What you're saying is: I accomplished something, but I feel like a dick for talking about it. Therefore, I'm going to insult myself before you can. Chances are, someone wasn't or isn't going to insult you about it at all. That risk is worth taking.

We feel a need to preface discussing an accomplishment with an insult. And everyone feels it, women especially. Why? Because being a woman who is proud and loud is not only undervalued, but tinged with shame. If you're being policed from your voice (vocal fry, intonations, up-speak, higher registers) to your toes (should you wear heels?) what comes out of your mouth and how you regard yourself is met with harsh, harsh judgment. Which is why I see many women professionals verbally ruining their argument by being the first to slam it.

Speak about yourself with confidence in a professional setting, or not at all. Get behind yourself and what you've done. It's facts. You've already done all the heavy lifting. Now raise it above your head.

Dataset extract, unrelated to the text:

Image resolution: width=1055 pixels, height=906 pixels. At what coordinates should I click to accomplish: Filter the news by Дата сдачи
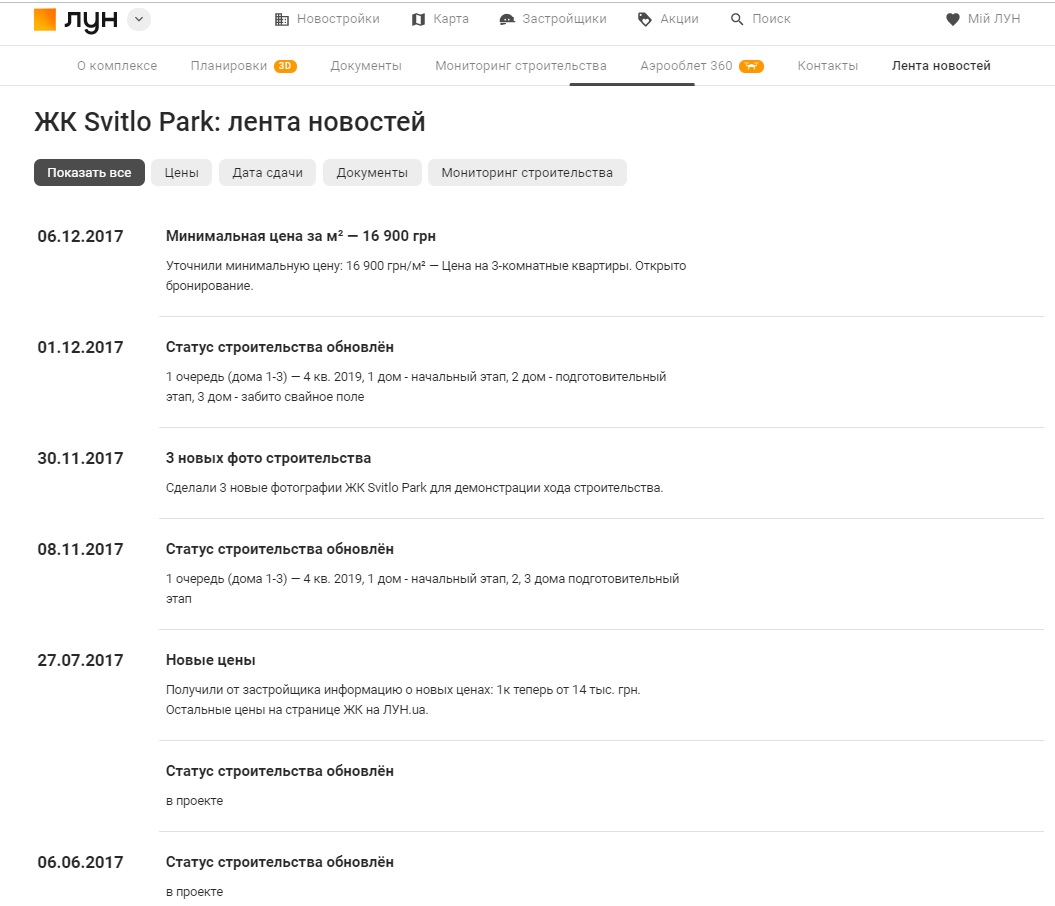267,173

Most of the time we are told that opening our mouths about the things we've done is bad. But if you're promoting yourself for your career and to get where you need to go, the last thing you should feel ashamed. There is no vocabulary to speak positively about professional achievement. Which is why I am writing one. And you can write one for yourself too.

So what is the alternative?

You should be plugging your accomplishments. Muhammad Ali famously said "it's not bragging if you can back it up". In my search for inspiring quotes about bragging, I didn't find any from women. But trust me from someone who does this for a living - if you're afraid to brag, it probably means you're not bragging enough. I have yet to meet a client or a group that I counsel where the person can't back up whatever it is they want to brag about. In fact, it's inverse problem -- too much doing, none of talking about the doing. Talking about the doing is just as important as the doing. You have to tell people who you are and what you've done. It's a lot less apparent than you believe.

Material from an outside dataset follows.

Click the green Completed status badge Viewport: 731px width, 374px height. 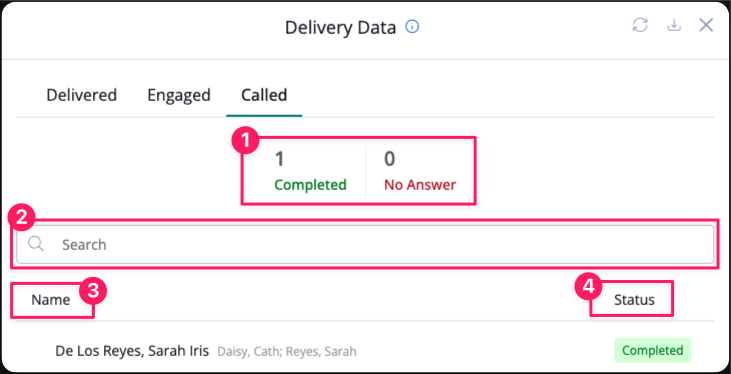(x=652, y=350)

If you're not proud of your accomplishments, or at least faking the crap out of the phrasing, how is anyone else going to promote you and support you?

You have to promote yourself and support yourself first. It takes time and practice - but think about this the next time you share something you did. How can you phrase it in a way that feels okay to you? Negative qualifiers actually create negative sentiment for the reader. And then you really have just put a bad taste in someone's mouth. In addition to them not reading your article or hearing about your promotion.

So what you stay instead? Instead of saying this is a shameless plug for a new article I wrote, try I'm really proud of this article I wrote for The New York Times (we can all have goals), I would love it if you gave it a share or sent me feedback. Help others bolster you.

Which of those two sentences are you more likely to read? The second. A lack of pride (whether you're faking it or not) doesn't make for a good reader experience. It sure doesn't make me want to plug you either. With shame or otherwise.

Meredith Fineman is the founder of FinePoint, a company that empowers leadership and professionals through PR tactics, as well as teaches women how to brag and self-promote. You can read more of her writing here.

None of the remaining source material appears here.